American Airlines ended last quarter with $13.6 billion of liquidity, including $8.3 billion of unrestricted cash and short-term investments. Thus, it faces no immediate bankruptcy risk. However, it also had $47.5 billion of debt, lease, and pension liabilities as of Sept. 30. That figure is likely to significantly exceed $50 billion by early next year, as American draws on subsidized secured loans available from the federal government.

Management says that as demand recovers over the next few years, American will be able to start paying down debt quickly, particularly because it has reduced its near-term capital spending plans. Yet there's a good chance that the company won't start generating positive cash flow again until 2022. Furthermore, it will eventually have to replace the nearly 100 mainline aircraft it has retired this year, along with more than 200 others that are currently around 20 years of age. That will force it to ramp up capital expenditures (capex) again before too long (albeit not to the levels of a few years ago).

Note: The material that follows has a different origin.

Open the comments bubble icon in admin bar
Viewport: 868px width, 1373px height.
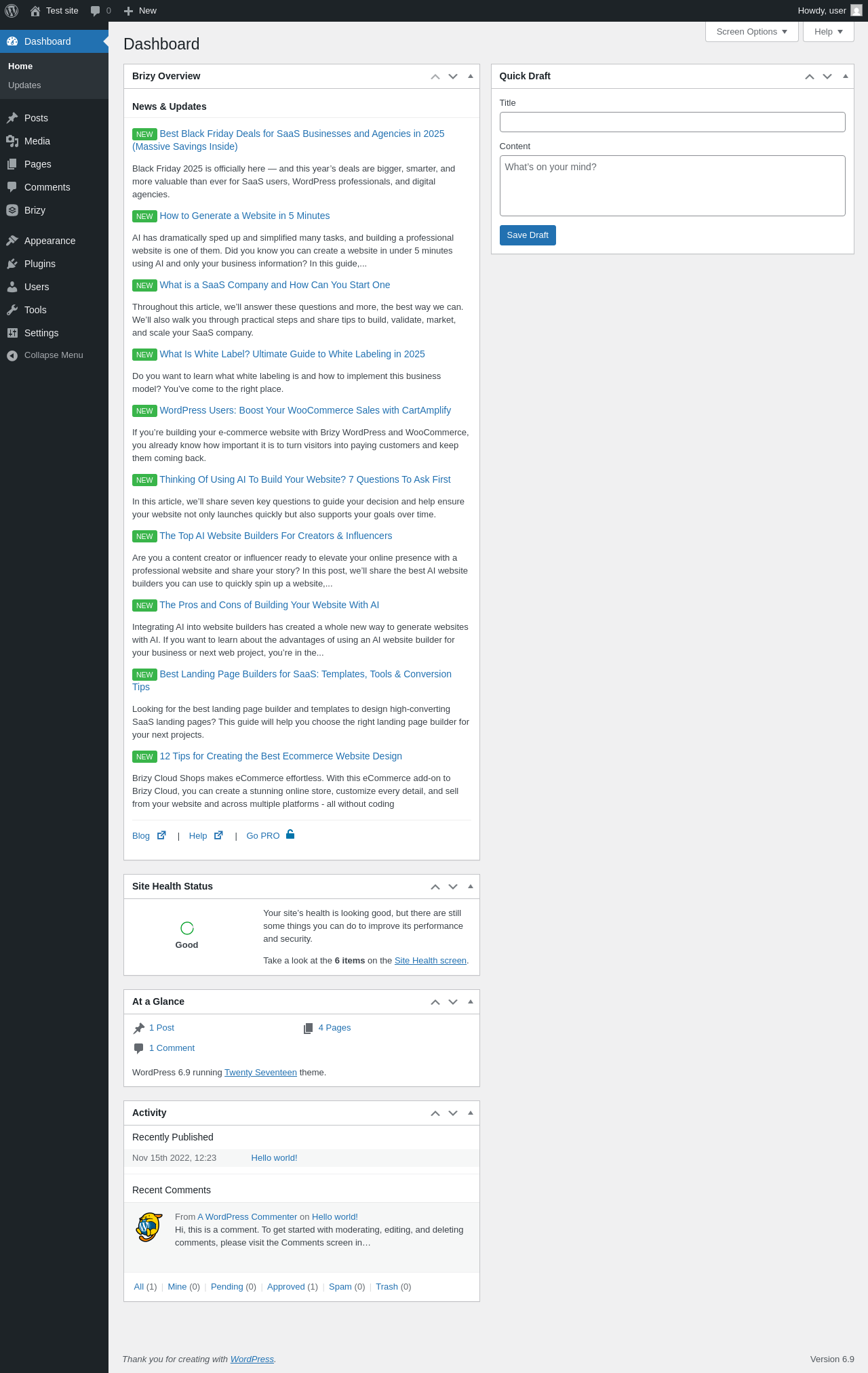[x=95, y=11]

In short, American Airlines is going to be operating with a ton of debt for the foreseeable future, with billions of dollars maturing every year. Since it's unlikely to generate enough cash to pay down all of its debt maturities, some will have to be refinanced -- possibly at significantly higher rates. (American issued secured debt at a 10.75% interest rate last month; earlier this year, it was able to issue unsecured debt with a coupon of just 3.75%.)

Moreover, if American's debt load remains elevated when the next downturn hits, creditors may run out of patience. Until the airline makes significant progress toward its debt-reduction goals, investors should steer clear of American Airlines stock.